What is being asked :: Copy out exactly the lines beginning with the one that contains "Click the Loop" and ending at the last line of the listing, skipping any pictures.
····················
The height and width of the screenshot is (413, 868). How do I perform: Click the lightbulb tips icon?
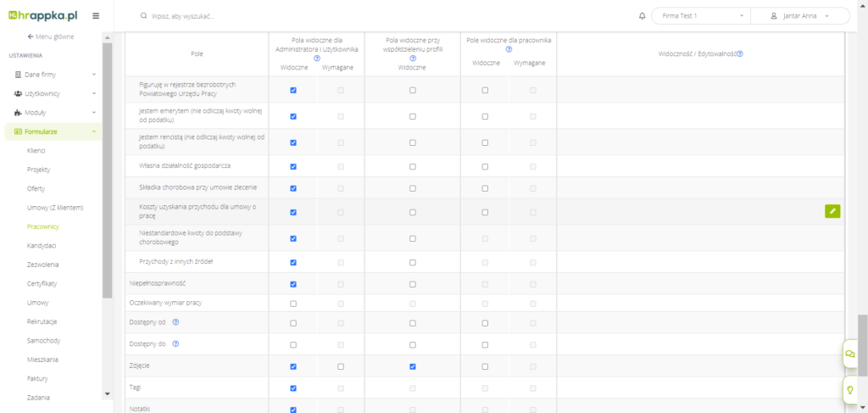[x=849, y=389]
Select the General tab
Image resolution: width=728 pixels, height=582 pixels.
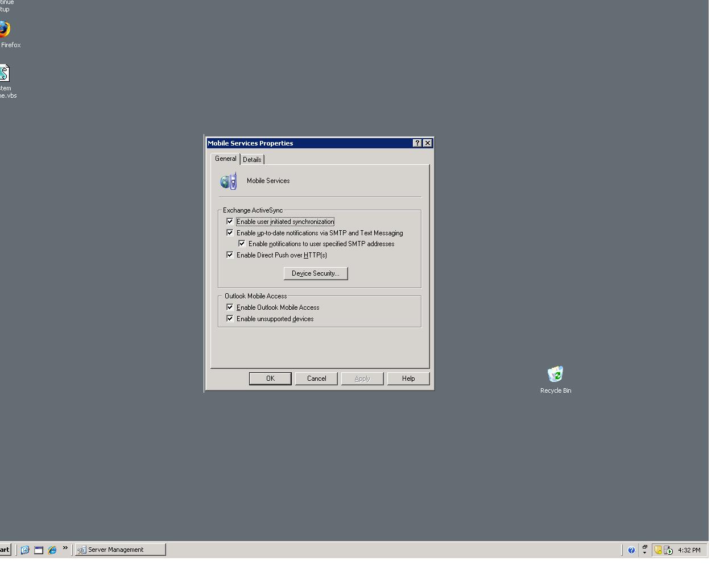pyautogui.click(x=225, y=159)
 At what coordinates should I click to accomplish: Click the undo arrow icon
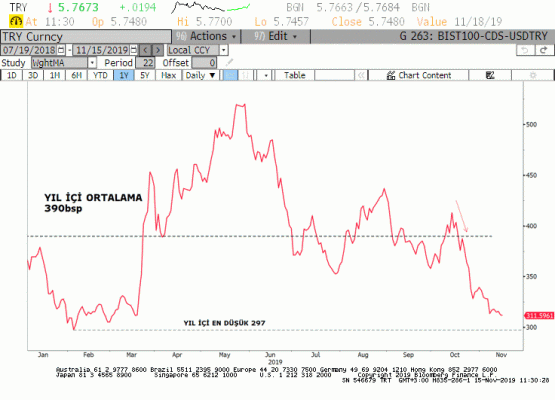click(525, 50)
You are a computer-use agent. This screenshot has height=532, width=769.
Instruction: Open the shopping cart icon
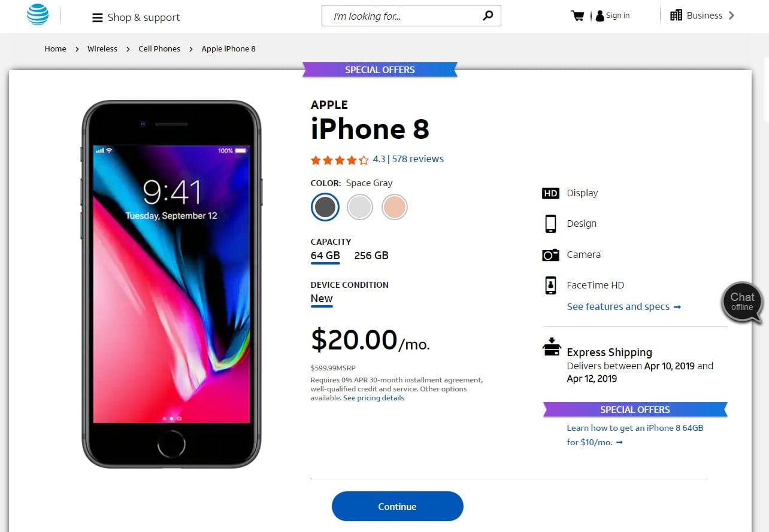click(x=577, y=16)
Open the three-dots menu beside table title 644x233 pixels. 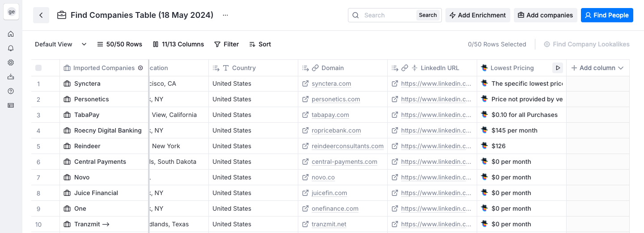(225, 15)
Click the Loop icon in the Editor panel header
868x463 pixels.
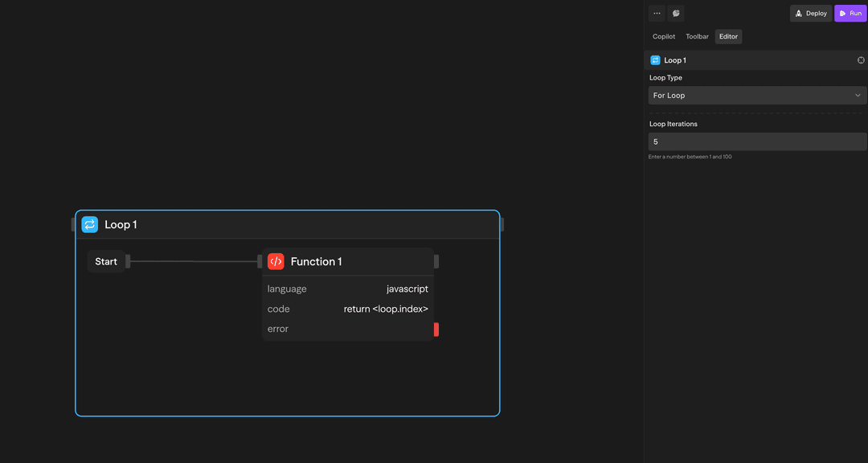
····················
Response to this exercise ::
Click the Loop icon in the Editor panel header
868x463 pixels.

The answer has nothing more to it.